In confirmation of myotonia, the patient is offered to clench his fingers into a fist several times and unclench them. If the first movements are difficult, and then motor skills are normalized, then we can talk about the presence of tonic spasms. In some patients, there is a myotonic reaction of the pupils with convergence of the eyes.
The combination of neurological symptoms reveals a decrease in the tone of muscle tissue at rest and myotonic signs of tendon reflexes.
The tonic symptom complex is observed not only in Thomsen’s myotonia, but also in Eulenburg’s paramyotonia, Becker’s myotonia, Steiner’s myotonia, as well as in other neuromuscular and endocrine disorders. In this regard, the differentiation of the diagnosis and the designation of a certain type of myotonia is a great difficulty in diagnosis.
Differential diagnosis includes invasive and laboratory tests:
Muscle biopsy, which allows to identify histological changes in fibers that cause dysfunction of muscle cells;
Biochemical blood analysis. There are no specific biochemical markers for this disease. The study is conducted to determine the level of creatine phosphokinase activity in blood serum.
DNA test. One of the most informative tests to determine the mutation of the CLCN1 gene. The analysis is carried out in order to confirm the clinical diagnosis.
Electromyography (EMG). Invasive examination is carried out using a needle electrode. The instrument is inserted into the relaxed muscle, determining myotonic discharges and registering the potentials of motor units. Muscles are stimulated by an electrode and tapping, which causes their contractions. With repeated stimulation, the strength of myotonic spasms decreases.

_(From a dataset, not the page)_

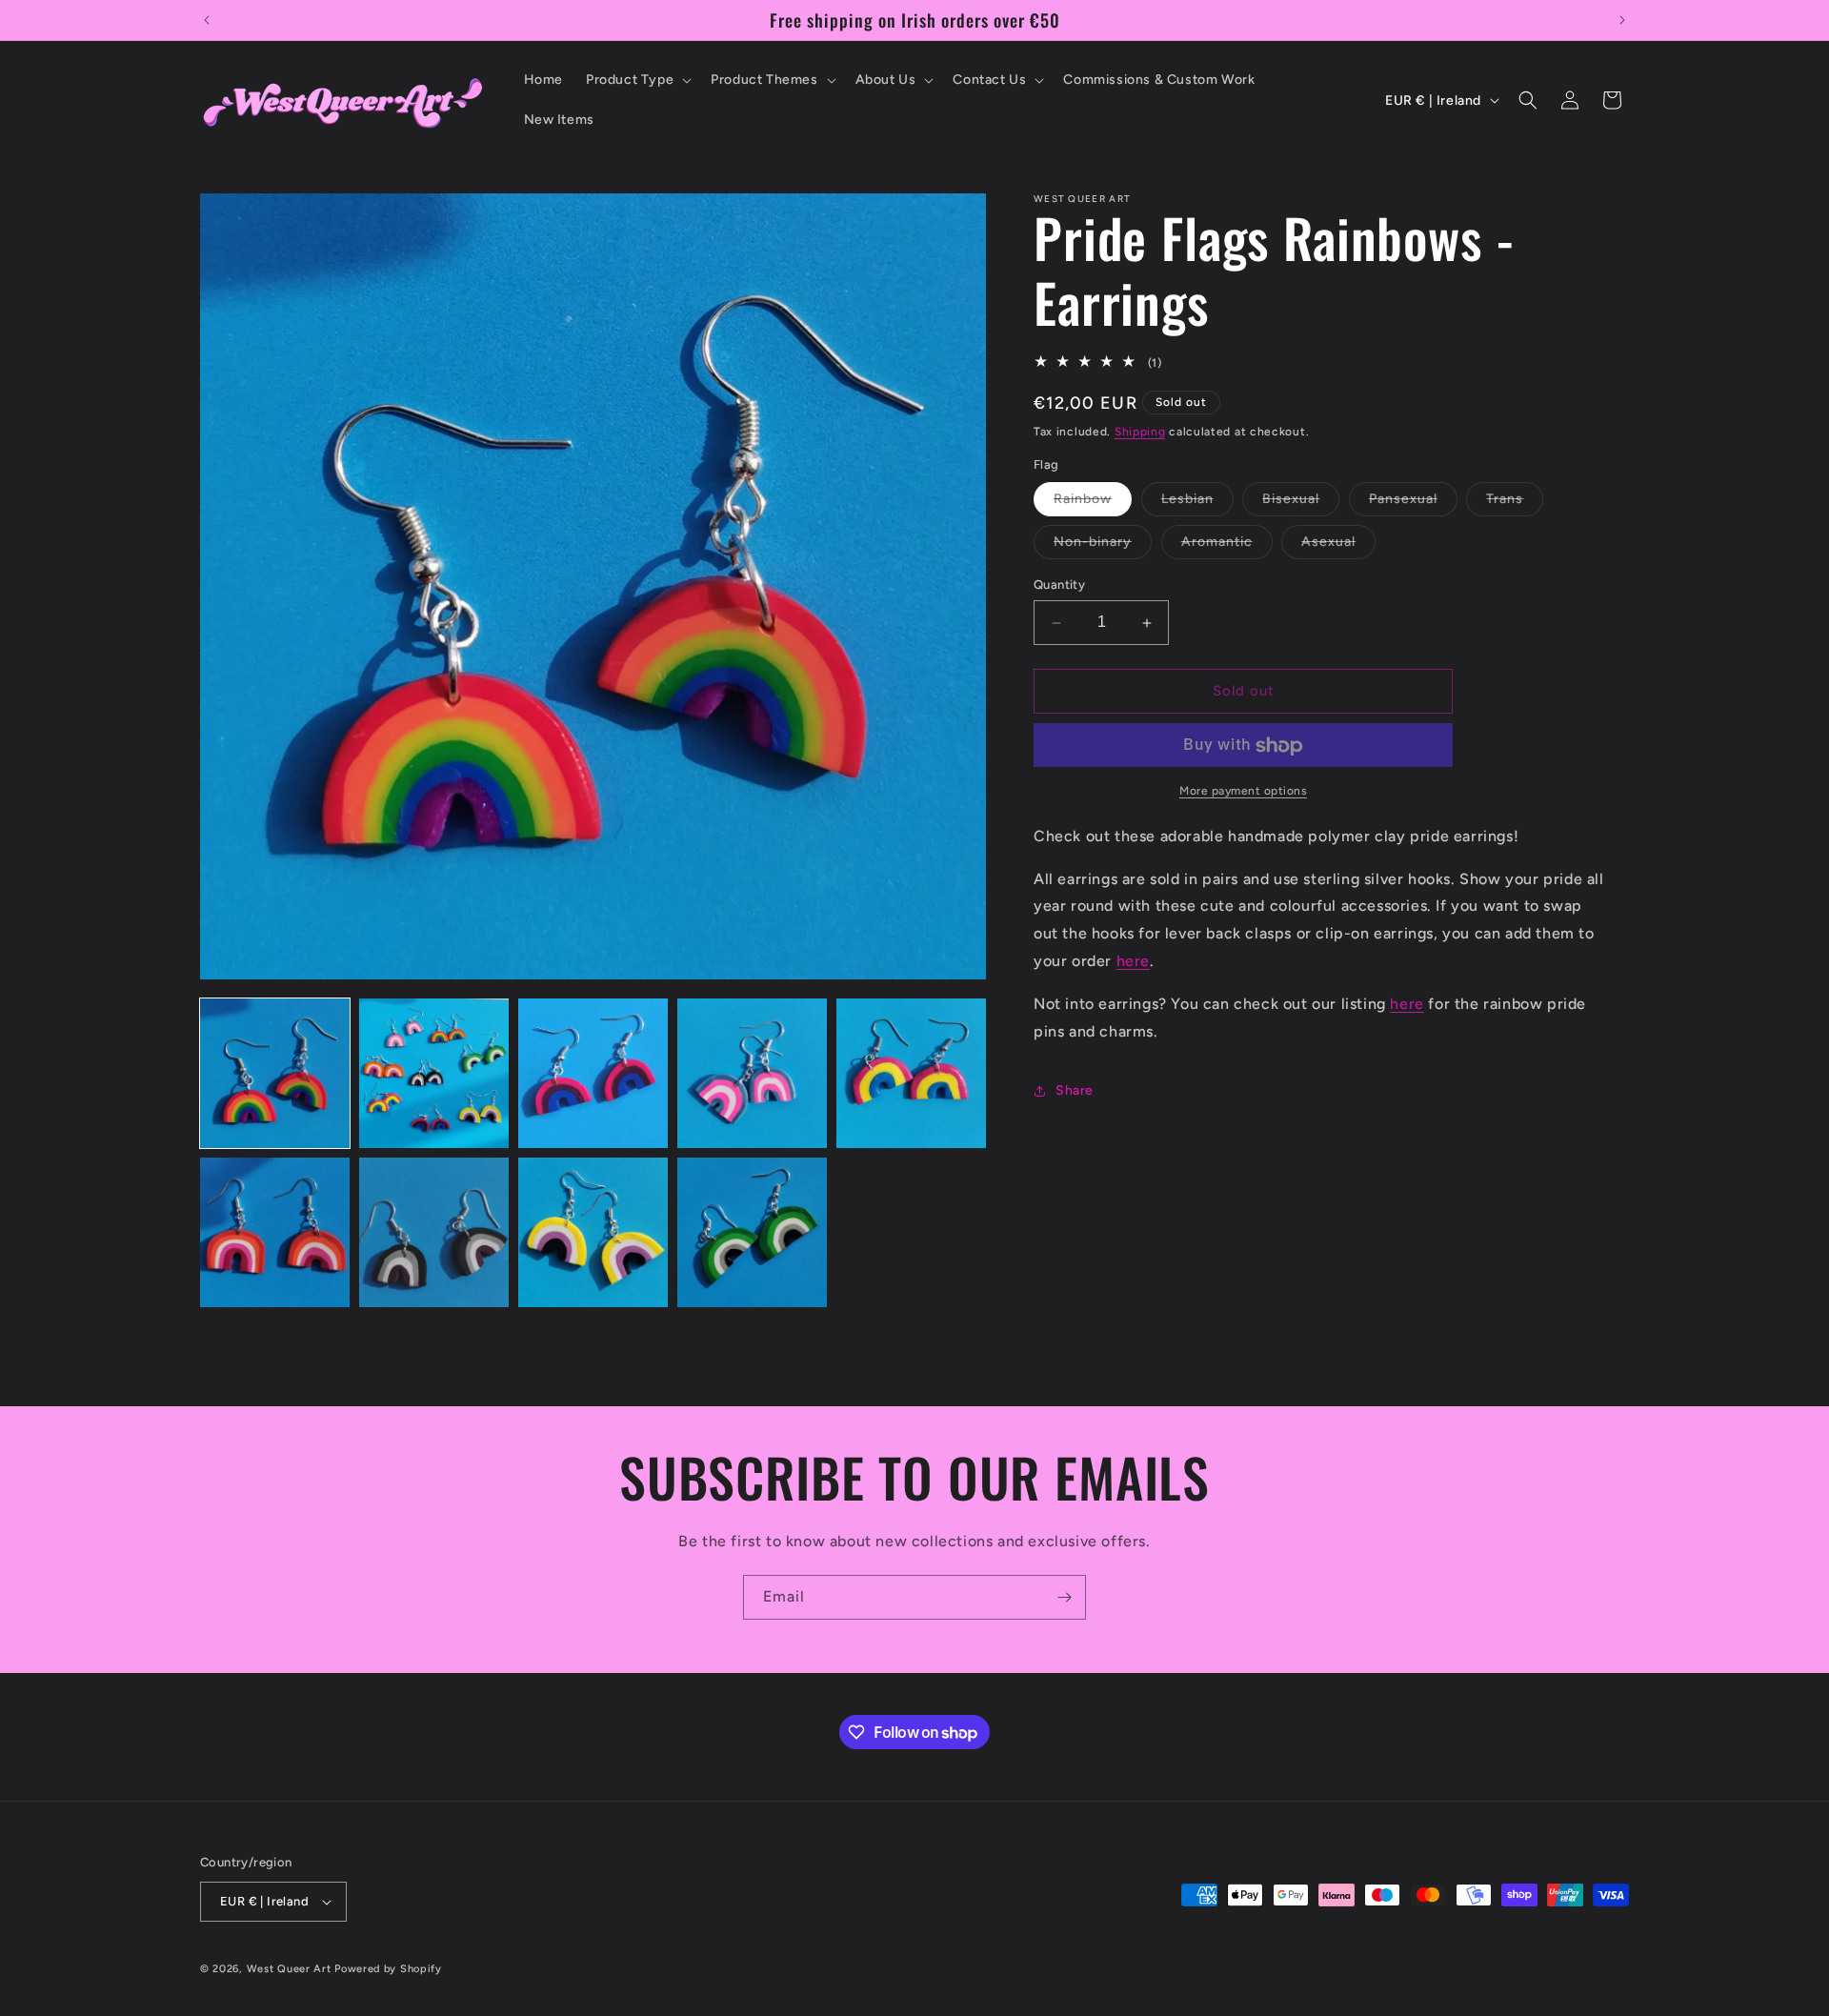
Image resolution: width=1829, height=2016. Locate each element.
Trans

Electroneurography (ENMG). The instrumental technique is carried out in order to diagnose the functional state of muscle tissue and their ability to contract when stimulated by an electric pulse. E N M G involves the use of surface (cutaneous) and intramuscular (needle) electrodes. Graphic registration of motor unit potentials is carried out using needle electrodes. The induced myotonic discharge is recorded through cutaneous electrodes displaying the total activity of the muscle.
Treatment of Thomsen’s myotonia
It is impossible to count on a complete cure. The main goal of drug and physiological therapy will be to relieve symptoms and achieve stable remission. For this purpose , the patient is prescribed:
Mexiletin is a sodium channel blocker that significantly reduces muscle hypertonia;
Diacarb — improves membrane permeability;
Quinine — reduces the excitability of muscles, increases the refractory period;
Diphenin is an effective anticonvulsant;
Diuretics — maintain ionic balance, maintaining magnesium levels and reducing potassium.
Long-term use of medications has negative aspects: all medications have a large range of side effects.
Non-drug therapy helps to improve metabolic processes in muscle tissue, reduce its tonic spasm:
Physical therapy;
Electrophoresis;
Acupuncture;
Therapeutic swimming.
Prognosis and prevention
The prognosis for life with Thomsen’s myotonia is favorable. However, it is impossible to get rid of myotonic attacks forever. But by taking a number of preventive measures, the patient is able to alleviate his condition and live a full life.
An important point is the determination of factors provoking myotonic seizures. Mainly it is impossible to overcool, it is necessary to avoid stressful situations, intense physical exertion, sudden movements, prolonged stay in one position, emotional shocks.